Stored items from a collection
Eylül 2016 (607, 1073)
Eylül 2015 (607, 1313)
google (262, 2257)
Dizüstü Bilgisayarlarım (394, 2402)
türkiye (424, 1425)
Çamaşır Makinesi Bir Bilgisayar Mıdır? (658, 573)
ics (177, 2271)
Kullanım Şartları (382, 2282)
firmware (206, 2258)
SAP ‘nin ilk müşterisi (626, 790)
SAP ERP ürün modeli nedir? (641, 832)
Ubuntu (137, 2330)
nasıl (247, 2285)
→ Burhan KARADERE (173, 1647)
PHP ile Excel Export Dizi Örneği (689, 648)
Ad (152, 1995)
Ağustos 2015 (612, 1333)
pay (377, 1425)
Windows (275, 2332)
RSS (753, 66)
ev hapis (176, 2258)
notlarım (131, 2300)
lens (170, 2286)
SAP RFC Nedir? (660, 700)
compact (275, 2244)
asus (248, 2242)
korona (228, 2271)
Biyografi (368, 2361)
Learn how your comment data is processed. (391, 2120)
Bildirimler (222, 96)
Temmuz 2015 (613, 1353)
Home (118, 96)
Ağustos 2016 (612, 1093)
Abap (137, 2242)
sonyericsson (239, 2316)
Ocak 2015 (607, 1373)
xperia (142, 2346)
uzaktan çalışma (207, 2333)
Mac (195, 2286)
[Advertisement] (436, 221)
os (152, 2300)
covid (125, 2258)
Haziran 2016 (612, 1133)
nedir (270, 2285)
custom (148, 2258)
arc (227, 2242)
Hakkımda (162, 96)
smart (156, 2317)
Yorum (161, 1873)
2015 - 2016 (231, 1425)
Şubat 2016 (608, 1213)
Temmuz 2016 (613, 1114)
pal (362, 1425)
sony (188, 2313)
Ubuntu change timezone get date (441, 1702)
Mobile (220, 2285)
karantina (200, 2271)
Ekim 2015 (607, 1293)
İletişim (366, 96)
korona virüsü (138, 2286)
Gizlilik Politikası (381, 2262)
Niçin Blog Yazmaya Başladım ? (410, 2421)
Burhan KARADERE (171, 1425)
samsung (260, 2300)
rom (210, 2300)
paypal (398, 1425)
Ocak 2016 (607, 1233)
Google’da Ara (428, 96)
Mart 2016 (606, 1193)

WORK ITEM
Scan the records for the word "Ubuntu". Copy each line where it turns up.

TASK SOLUTION
Ubuntu (137, 2330)
Ubuntu change timezone get date (441, 1702)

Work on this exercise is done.